━━ SUPPLIED DATA
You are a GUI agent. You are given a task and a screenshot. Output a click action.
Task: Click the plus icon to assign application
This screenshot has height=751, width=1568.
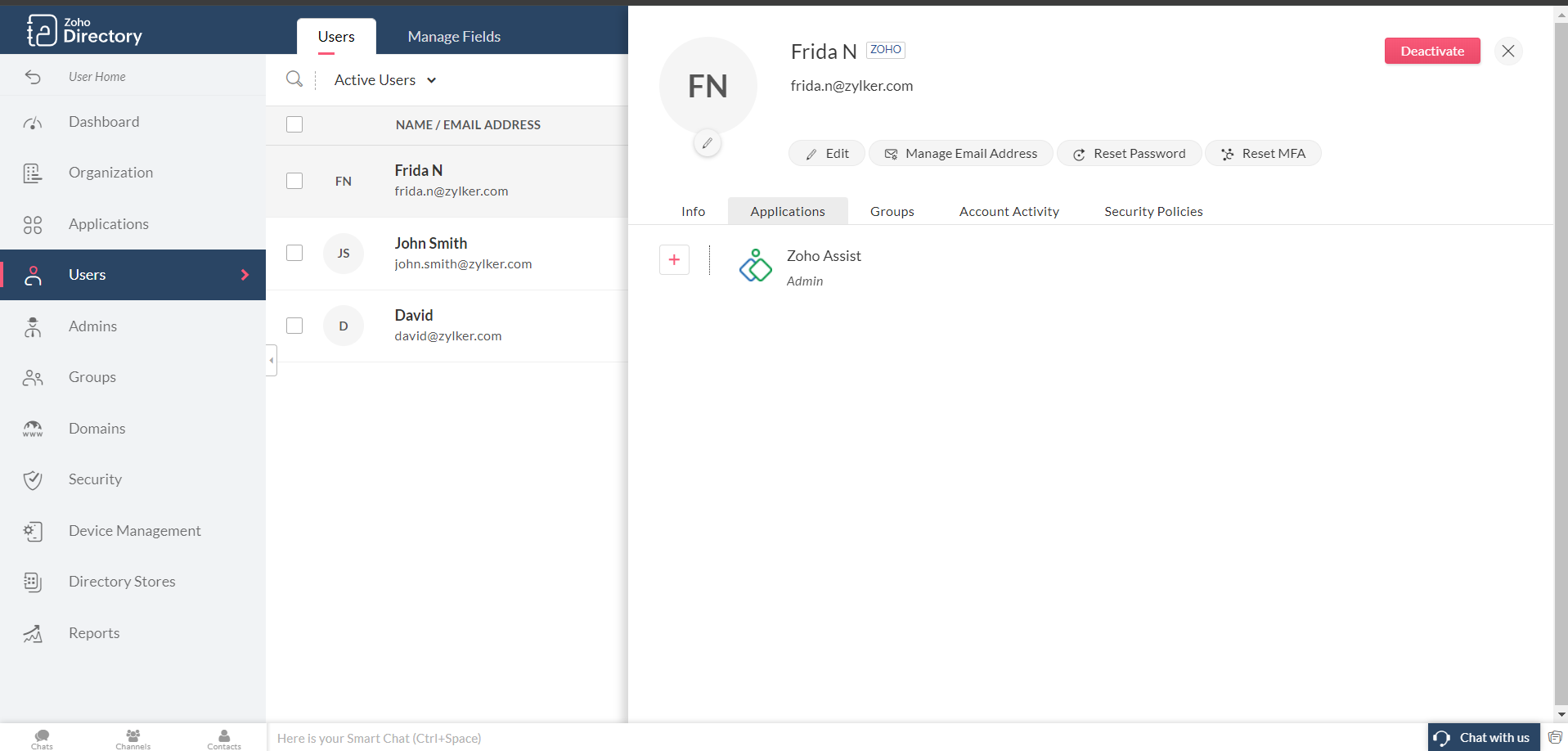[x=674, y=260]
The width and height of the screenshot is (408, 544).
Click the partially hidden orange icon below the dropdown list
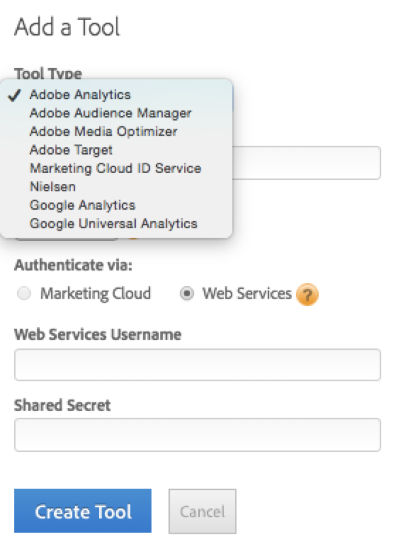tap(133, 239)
━━━━
* _TASK TO COMPLETE_: Locate "Click the partially" in the entries above. Copy, exactly and only, the lines from that line to the end, leaving out the pictures.

* _ANSWER SPACE_:
Click the partially hidden orange icon below the dropdown list
tap(133, 239)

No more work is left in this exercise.